Provoking IT from Good to Great
Measuring a Unified/Useful Computing System

Measuring the usefuleness of IT
Imagine if there was a way to measure the efficiency and effectiveness of a technology solution with an objective, industry standard, universally applicable, mathematical forumula?
Tom Canning and I have been discussing this of late, and here’s a transcript of our discussion!
It would help me in my job at Cisco to explain how although it LOOKS like a blade server system, it’s SO MUCH MORE… and here’s the formula to prove it – TA-DA! (big flourish!). There must be something out there so I went looking…
First I found a really interesting APC paper titled Selecting and Industry Standard Metric for Data Center Efficiency. This is a nice and concise paper that refers to the EPA Data Center Report for US Congress.
The APC document is interesting because it helps make sense of the data center in economic terms of stuff in and stuff out by providing some interesting ratios that you should be aware of even if you’re not a data center facilities person. After all, you know how need to know how much performance you get out of your car without being a mechanic, right?
The bit I love about the whole Data Center Infrastructure Efficiency (DCiE) stuff is the approach of using science to reduce something complex down to simple, universal ratios:
- Watts In -> IT Watts -> Useful Computing
- Watts In to the data center goes through the DC infrastructure to produce IT Watts.
- IT Watts drive IT infrastructure (compute, network and storage) to produce Useful Computing, which is the output of a data center.
- Watts In converted to Useful Computing
What is this data center output metric, Useful Computing, though? The paper suggests a source (Brill 2007) that refers to output like web pages or calculations over some time period which is really interesting… Imagine being able to measure the conversion of raw input (Watts In) and the raw output of a data center, such as:
- Searches (a la Google)
- Transactions (a la Ebay)
- Videos (a la YouTube)
- Desktops (a la Desktop as a Service)
- Utilization (a la any service units)
After that initial research, I found someone much brighter than me and who is a guru in this area to try and explain what this all means: this is where Tom Canning enters the discussion. Tom is a Green Consultant and is an expert on these matters. Here he is explaining the current situation in his own words (thanks, Tom!).
If you still scratch your head about Useful Computing, let’s look at a simple real world example: painting a house!
I hire some some to paint my house, and they spend the whole day brush-on/brush-off, then you would expect based on the empty cans and sweat bowed face - that they delivered a “useful service” to me. But, what happens if they never loaded the brush with paint, they dump the paint cans and the house never receives a drop! The amount of expended work is the same, but the results are no where near what I expected. A “useful service” has now become a “useless service”.

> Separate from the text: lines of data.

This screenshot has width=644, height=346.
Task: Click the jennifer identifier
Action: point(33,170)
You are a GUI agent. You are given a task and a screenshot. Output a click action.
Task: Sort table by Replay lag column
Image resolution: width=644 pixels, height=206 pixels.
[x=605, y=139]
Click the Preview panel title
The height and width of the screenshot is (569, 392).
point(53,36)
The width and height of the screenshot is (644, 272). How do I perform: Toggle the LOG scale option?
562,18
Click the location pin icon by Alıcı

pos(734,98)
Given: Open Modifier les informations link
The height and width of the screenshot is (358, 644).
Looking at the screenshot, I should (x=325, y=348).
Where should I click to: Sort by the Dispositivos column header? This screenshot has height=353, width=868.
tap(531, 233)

Services need to have some degree of measurement and monitoring to correlate “usefulness” and to rule out false positives. If I been measuring paint brush weight and paint can volume over the day – I could have gained useful insight and been alerted early that my supposed “useful service” was now in jeopardy. The more quickly the alert, the more quickly I could have could have re-mediated the situation and save money. Time is a very important element for determining “usefulness” – as the longer to wait to validate, the longer it will take to re-mediate errors and return the process to a positive state value.

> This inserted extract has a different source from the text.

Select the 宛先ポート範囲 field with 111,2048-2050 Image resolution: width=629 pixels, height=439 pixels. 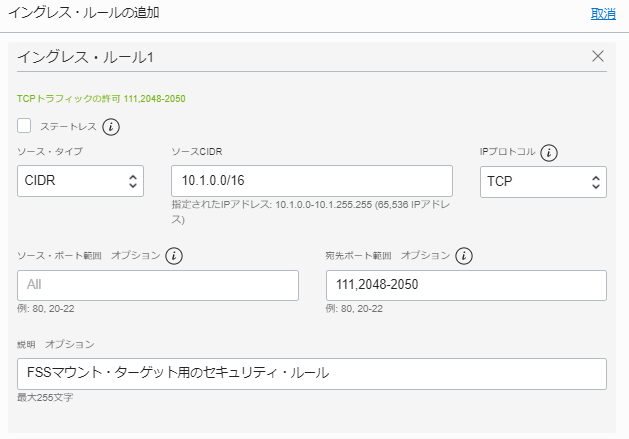[x=466, y=285]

Back to computing. How many dumped paint cans are there in the Data Center? How long do you want to wait before they pile up? We can’t visibility see the paint cans, because the drips, spills and tweaked lids are scattered and hidden from the casual obersever. DCiE speaks to efficiency – and efficiency is something you just can’t see – it has to be measured. And because the data center is a dynamic organism that delivers mission critical enterprise services – it needs to be measured in near real time. It’s the common phase of “you can improve what you can’t measure” and without some level of real time instrumentation – you cannot determine an initial baseline for where you are, what your level of efficiency is and how “useful” is the final output of the data center.
As a Cisco employee, I’m interested in leveraging this new way of understanding to Cisco’s Unified/Useful Computing System. Perhaps one could even shrink this down from the data center in/out to a solution in/out, but of course this is moving the focus from DCiE to Solution Infrastructure Efficiency.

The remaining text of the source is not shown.